Reading passage:
┌────────

A big integer is an integer with arbitrary precision. It can store numbers with a large number of digits. It is useful when we need to store large numbers that cannot be stored in the standard data types like int or long long.

A problem to add two numbers,

#include <bits/stdc++.h>
using namespace std;

// Simple template by sharafat
typedef long long ll;
typedef vector<ll> vl;

#define endl '\n'

void print(vl a)
{
    for (auto i : a)
    {
        cout << i ;
    }
    cout << endl;
}

void add(vl a, vl b)
{
    reverse(a.begin(), a.end());
    reverse(b.begin(), b.end());

    vl max_arr;
    if (a.size() > b.size()) max_arr = a; else max_arr = b;

    ll len = min(a.size(), b.size());
    ll max_len = max(a.size(), b.size());
    vl s;
    ll c = 0;
    for (ll i = 0; i < len; i++)

└────────

Listed entries:

┌────────

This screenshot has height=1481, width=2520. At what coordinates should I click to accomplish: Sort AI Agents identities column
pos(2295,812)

└────────
┌────────

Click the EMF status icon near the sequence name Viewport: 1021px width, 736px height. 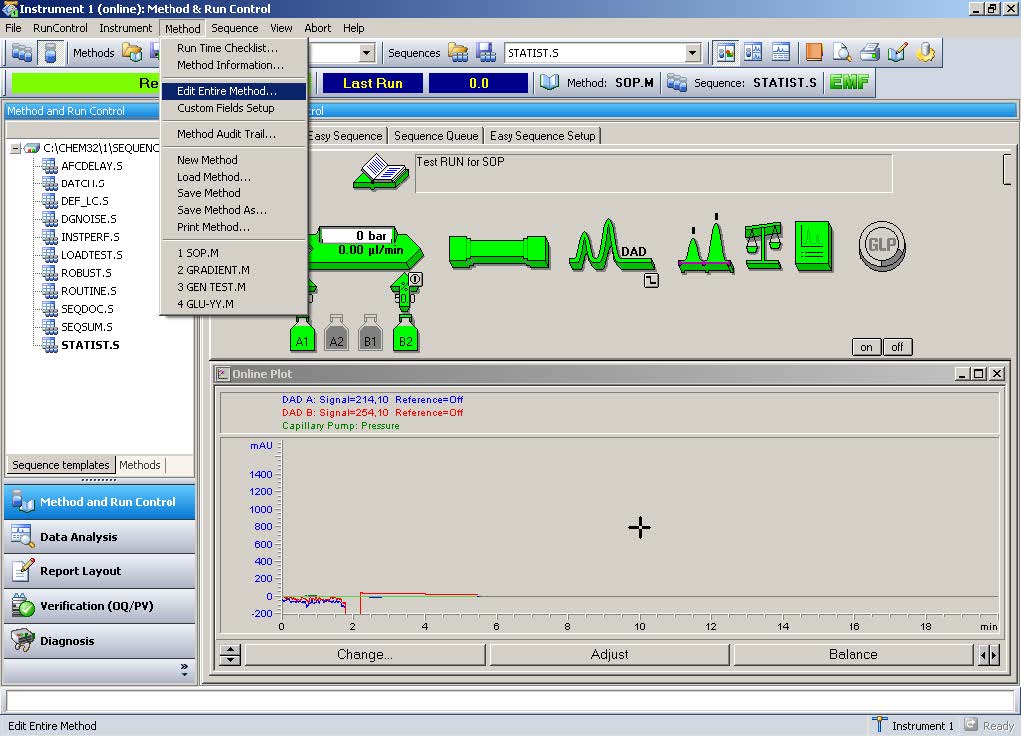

└────────

Challenge: Update the passage on big integers from "#include <bits/stdc++.h>" to "void print(vl a)", inclusive, and change "print" to "display". The records were drawn from a source other than the passage on big integers.

Final result:
#include <bits/stdc++.h>
using namespace std;

// Simple template by sharafat
typedef long long ll;
typedef vector<ll> vl;

#define endl '\n'

void display(vl a)